Enterprises today amass a huge amount of data—but end up using only a small sliver of it for actual analysis. Companies use just 1-3% of hundreds of billions of data points per customer to unlock insights. Naturally, the question arises, what’s happening with the other 97-99% of that data? What risks and opportunities are we missing? Adobe Analytics may be able to help us find out.
At 6:30 PT this morning, Adobe announced the next generation of “Virtual Analyst” in Adobe Analytics. It’s an AI assistant tool that will analyze vast amounts of data to provide recommendations on what to examine further.
They say it’s “designed for the non-quant, to help them perform tasks of a data scientist.”

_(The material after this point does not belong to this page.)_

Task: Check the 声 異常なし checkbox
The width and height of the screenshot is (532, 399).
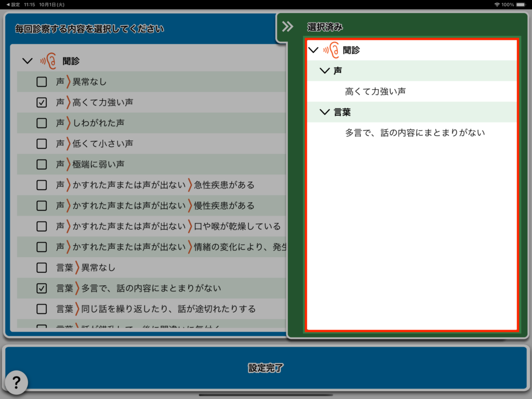Action: [42, 82]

Essentially, the theory behind it is this
Normally, we look for known-knowns in our data. We have a target in mind (page views, bounce rate, etc), then we go to our data for the number.
If and when we get through all that, we then move to the known-unknowns. Why has cart abandonment moved above X? Why did X video go viral?

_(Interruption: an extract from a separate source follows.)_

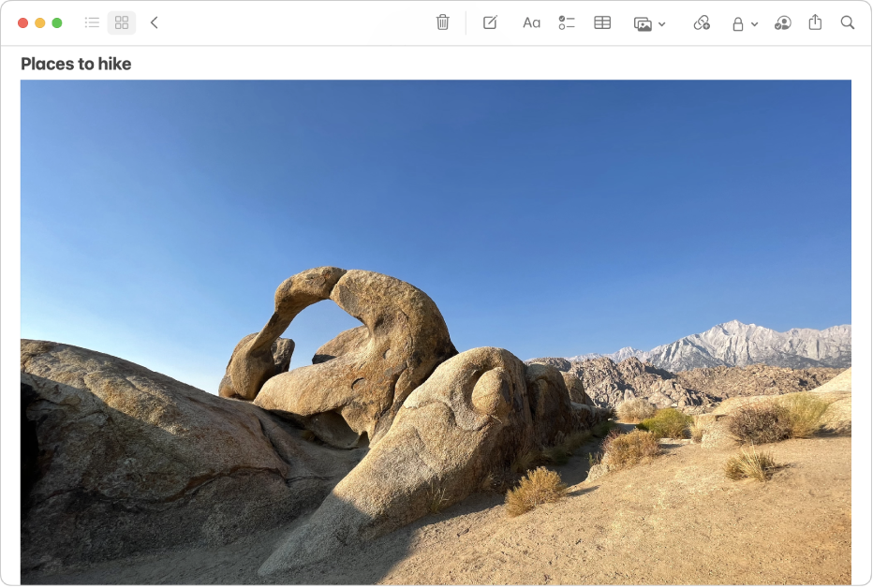Place cursor in the Places to hike title
873x588 pixels.
(x=76, y=64)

Very rarely, however, do we make time for unknown-unknowns. These are things that we don’t even know to look for—the lottery ticket insights you maybe uncover once in a blue moon, if ever. But who has time to wade through hundreds of billions of data points in search of uncertain things that may or may not even exist?
Enter AI Virtual Analyst
The idea is that this AI tool will surface for me things that I may be interested in in order to spur deeper level analysis. With adaptive learning, it learns to understand business contexts and user consumption. Think Spotify recommendations, but for marketers. The idea is that the tool recognizes what any given user will be interested in based on what they’ve already looked at—and also recommends important data that the user might otherwise not notice.
John Bates, Director Product Management at Adobe Analytics relates this to the early days of astronomy: “People had a single goal: seeing more, further, deeper. Similar to data now, there was so much more than meets the eye.” Fifty years into the future, who knows how many new secrets we’ll have unearthed from the 97-99% of data currently unused.
What it does
The two main goals of this tool are automate and personalize. This is the first time Adobe will be baking AI directly into the interface, to better understand preferences and tastes of individual users.
The amount of data produced in the world increases at a double-digit rate year-on-year, yet the amount of time we have to analyze it remains constant. Thus, the proportion of data we can analyze is decreasing.
By using AI, we can work at unprecedented scale. Adobe’s assist tool works to constantly analyze all trending data at a macro level. As the user clicks through displayed insights, the system fans out with more detailed metrics. While it doesn’t automatically analyze all the data (which would drastically slow it down), it does automatically analyze the trending data and use that to provide a bridge of what to tap into further. According to Bates, “it’s comprehensive; it really covers the rest of the 97-99% of data collected.”
From our perspective, the two biggest pieces of this are the breadth of insights and the user personalization. In the past, you had to manually create metrics you wanted alerts for. Now, AI can automatically analyze data and push out insights it thinks will be useful to you, without you having to explicitly request them. It’s not uncovering “new” data, but using data in new ways. Again, the power of digging into the unknown-unknowns could be what propels us into next levels of growth.